IowaSB 2348 is a new Iowa State law that was enacted relating to real estate closing agents. The new law requires real estate closing agents to be licensed and to acquire a $25,000 surety bond. SB 2348 authorizes the Superintendent of the Division of Banking to require a greater surety bond quantity. The surety bond would be conditioned on compliance with the applicable legislation and policies. The bill implements suggestions the SFAA offered regarding the surety bond amount. A study edition of this bill would have called for a $25,000 with the proviso that a greater quantity could be required through policy. The AIA local counsel implemented the suggestions to the bill sponsor and the subcommittee working on the law and the SFAA provisions were integrated in this bill.

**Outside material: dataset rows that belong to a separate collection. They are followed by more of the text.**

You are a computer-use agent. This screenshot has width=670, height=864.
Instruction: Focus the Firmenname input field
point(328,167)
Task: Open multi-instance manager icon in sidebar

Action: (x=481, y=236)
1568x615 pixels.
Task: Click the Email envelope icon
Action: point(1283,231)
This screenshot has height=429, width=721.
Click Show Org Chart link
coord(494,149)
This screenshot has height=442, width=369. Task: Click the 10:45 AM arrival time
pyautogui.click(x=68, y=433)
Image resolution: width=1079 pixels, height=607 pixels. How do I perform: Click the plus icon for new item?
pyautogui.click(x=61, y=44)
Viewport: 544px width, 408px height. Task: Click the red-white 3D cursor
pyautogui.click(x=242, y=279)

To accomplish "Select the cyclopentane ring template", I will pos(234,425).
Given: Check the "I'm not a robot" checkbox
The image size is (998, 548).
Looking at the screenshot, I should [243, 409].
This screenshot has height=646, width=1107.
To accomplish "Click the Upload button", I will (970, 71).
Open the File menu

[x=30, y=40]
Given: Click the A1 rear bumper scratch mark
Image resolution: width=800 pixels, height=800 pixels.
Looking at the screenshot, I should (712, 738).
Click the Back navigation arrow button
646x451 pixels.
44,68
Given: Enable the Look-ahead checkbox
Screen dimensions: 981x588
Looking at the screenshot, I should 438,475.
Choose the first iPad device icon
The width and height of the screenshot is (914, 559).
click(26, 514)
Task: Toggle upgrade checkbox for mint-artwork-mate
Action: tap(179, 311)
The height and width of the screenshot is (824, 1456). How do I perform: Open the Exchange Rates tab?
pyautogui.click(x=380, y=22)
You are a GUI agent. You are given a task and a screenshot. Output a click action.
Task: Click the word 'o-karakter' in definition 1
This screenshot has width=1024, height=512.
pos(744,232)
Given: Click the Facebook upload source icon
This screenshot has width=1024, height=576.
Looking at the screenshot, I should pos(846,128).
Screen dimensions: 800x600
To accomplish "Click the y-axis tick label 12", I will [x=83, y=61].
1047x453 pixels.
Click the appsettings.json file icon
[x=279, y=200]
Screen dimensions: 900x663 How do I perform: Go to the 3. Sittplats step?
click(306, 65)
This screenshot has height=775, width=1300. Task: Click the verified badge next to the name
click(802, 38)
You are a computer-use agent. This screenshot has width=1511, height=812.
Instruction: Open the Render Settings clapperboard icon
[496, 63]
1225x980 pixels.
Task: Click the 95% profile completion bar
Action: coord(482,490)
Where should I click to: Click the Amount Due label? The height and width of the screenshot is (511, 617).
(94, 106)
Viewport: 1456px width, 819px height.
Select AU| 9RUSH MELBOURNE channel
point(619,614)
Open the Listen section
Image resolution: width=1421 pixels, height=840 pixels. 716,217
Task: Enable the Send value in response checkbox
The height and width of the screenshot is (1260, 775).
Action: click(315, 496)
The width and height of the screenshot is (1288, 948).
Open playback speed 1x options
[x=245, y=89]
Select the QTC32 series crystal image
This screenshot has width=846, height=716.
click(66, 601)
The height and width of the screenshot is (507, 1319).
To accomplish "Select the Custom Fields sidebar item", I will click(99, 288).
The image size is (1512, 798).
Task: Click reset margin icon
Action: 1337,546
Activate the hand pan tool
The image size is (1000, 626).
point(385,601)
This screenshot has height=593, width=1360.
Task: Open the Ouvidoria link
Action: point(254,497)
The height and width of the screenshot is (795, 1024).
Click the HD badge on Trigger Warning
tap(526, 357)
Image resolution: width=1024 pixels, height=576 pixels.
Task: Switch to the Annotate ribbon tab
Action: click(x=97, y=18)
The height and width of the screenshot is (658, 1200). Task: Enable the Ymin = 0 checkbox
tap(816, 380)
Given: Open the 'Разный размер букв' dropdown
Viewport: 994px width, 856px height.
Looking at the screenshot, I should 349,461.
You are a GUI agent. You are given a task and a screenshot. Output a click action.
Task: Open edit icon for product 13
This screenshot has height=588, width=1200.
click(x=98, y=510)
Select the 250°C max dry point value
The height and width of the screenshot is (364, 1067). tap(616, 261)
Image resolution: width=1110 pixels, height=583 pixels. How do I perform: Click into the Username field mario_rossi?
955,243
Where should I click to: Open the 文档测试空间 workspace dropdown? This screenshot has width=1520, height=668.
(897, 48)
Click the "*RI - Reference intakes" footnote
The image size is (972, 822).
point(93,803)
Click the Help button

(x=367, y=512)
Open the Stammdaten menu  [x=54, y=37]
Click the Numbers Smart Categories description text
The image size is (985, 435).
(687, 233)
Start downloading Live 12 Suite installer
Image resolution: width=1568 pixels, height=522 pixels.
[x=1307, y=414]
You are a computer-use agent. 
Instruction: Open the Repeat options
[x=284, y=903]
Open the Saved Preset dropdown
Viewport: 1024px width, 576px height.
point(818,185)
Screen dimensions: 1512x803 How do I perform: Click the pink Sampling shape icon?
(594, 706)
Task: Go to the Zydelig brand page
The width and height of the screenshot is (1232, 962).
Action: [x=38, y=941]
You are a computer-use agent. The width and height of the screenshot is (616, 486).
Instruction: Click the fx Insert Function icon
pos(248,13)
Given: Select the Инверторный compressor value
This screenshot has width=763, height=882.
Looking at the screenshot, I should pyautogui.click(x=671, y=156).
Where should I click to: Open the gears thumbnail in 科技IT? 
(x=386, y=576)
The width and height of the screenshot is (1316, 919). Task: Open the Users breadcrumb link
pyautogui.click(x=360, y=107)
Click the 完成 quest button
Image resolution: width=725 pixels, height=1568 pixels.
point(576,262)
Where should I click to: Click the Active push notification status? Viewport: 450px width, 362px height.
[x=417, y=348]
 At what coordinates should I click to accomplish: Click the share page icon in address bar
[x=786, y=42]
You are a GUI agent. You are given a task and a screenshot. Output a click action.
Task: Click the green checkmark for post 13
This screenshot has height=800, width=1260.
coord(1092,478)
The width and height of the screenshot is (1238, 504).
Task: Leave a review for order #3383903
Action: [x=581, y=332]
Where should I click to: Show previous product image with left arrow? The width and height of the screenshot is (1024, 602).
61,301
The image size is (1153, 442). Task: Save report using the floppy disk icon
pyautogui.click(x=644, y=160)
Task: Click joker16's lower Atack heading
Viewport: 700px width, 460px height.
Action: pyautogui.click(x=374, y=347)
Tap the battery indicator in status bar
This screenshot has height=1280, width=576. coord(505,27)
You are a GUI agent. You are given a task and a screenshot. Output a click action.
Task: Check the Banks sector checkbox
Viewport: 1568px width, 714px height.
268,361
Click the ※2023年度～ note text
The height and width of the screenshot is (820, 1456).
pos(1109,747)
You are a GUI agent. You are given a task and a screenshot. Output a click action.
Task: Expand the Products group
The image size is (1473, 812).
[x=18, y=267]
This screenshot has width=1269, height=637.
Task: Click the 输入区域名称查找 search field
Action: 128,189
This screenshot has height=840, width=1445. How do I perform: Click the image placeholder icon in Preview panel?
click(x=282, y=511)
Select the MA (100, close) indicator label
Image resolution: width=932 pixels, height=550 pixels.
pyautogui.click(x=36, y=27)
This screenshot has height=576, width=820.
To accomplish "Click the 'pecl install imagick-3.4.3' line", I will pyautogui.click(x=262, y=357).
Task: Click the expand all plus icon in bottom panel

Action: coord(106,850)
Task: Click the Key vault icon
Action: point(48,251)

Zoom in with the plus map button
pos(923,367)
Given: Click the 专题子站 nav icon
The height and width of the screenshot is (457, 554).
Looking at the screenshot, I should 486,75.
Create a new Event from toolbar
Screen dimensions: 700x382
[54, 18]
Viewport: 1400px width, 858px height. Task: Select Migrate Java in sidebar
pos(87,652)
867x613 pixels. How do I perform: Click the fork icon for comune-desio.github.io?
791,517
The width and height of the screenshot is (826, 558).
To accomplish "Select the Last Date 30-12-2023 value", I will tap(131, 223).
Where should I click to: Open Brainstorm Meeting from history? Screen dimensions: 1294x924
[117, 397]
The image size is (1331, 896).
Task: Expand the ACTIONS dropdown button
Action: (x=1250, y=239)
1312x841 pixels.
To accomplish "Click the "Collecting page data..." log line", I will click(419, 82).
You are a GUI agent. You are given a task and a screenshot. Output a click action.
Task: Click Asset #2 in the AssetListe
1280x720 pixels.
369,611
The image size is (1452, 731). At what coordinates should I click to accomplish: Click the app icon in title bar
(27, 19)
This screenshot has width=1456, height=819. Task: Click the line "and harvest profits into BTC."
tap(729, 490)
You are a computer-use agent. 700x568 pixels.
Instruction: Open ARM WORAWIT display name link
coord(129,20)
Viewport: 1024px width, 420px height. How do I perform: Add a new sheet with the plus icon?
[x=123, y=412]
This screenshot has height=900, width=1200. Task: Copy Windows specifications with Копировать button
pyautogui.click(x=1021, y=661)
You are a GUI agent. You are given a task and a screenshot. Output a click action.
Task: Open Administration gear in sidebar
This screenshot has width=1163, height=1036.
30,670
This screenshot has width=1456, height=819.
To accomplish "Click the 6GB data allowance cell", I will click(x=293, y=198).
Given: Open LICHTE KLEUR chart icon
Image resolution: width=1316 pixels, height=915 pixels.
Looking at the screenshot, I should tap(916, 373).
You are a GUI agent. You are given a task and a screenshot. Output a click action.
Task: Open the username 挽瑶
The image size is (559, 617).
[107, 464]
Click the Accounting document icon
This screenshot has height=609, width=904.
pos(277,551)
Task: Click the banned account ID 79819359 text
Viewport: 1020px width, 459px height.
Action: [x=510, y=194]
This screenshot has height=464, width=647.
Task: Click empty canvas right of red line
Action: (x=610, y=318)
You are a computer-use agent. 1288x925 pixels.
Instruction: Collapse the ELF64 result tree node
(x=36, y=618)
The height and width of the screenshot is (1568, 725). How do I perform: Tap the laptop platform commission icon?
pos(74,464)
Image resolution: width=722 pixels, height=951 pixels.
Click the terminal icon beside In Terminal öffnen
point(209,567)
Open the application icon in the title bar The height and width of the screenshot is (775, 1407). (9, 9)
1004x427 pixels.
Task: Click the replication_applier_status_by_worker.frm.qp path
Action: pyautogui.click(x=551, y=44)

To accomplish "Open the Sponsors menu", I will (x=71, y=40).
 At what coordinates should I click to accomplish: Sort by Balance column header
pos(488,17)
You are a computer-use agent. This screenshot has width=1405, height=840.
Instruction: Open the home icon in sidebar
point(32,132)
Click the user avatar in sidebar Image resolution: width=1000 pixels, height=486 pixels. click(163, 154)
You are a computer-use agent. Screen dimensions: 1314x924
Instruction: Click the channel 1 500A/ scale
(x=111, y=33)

Iowa Real Estate Closing Agent Bond

IowaIowa State presented a new bill relating to real estate closing agents. The new bill is named SB 2348 and requires real estate closing agents to be licensed and also must acquire a $25,000 surety bond. The new bill authorizes the Superintendent of the Division of Banking to establish a larger surety bond quantity requirement. The surety bond would be conditioned on the cooperation with the applicable legislation and policy. SB 2348 implements suggestions the SFAA made regarding the surety bond quantity. A study edition of this bill would have called for a $250,000 surety bond. The SFAA suggested a $25,000 surety bond or a minimum quantity of $25,000 with the condition that a larger amount could be required through policy. The AIA local counsel and the local surety association brought the ideas to the bill sponsor and they were implemented in this new bill.

Iowa Mortgage Originator Bond

IowaIowa state introduced a new law relating to mortgage originators. The new law is labeled SB 355 and requires mortgage originators to be covered by a surety bond, but if the surety bond requirement is not possible, SB 355 authorizes the Superintendent of Banking to institute a recovery fund. The new law states that the surety bond covering mortgage loan originators must mirror the dollar amount of loans originated according to the Superintendent’s resolution. If the originator is a member of staff or the exclusive agent of a mortgage broker, mortgage banker, industrial lender or a consumer lender, which are subject to surety bond requirements under present law, then the employer’s surety bond will be sufficient for the bond requirements put on originators. SB 355 requires the Superintendent of Banking to set the bond requirements using regulations so that the surety bond quantity will replicate the dollar amount of loans originated for an employer’s surety bond.

Iowa Treasurer Bond Requirement Update

IowaA new secretary and treasurer bond requirement was introduced updating the stipulations in the state of Iowa on February 11th, 2009. The new law, titled HB 269, eradicates the surety bond requirement for the secretary and the treasurer of the board of a county or a memorial hospital. The previous piece of legislation required a surety bond to be acquired in accordance with the board’s qualifications. HB 269 was enacted on May 18th, 2009.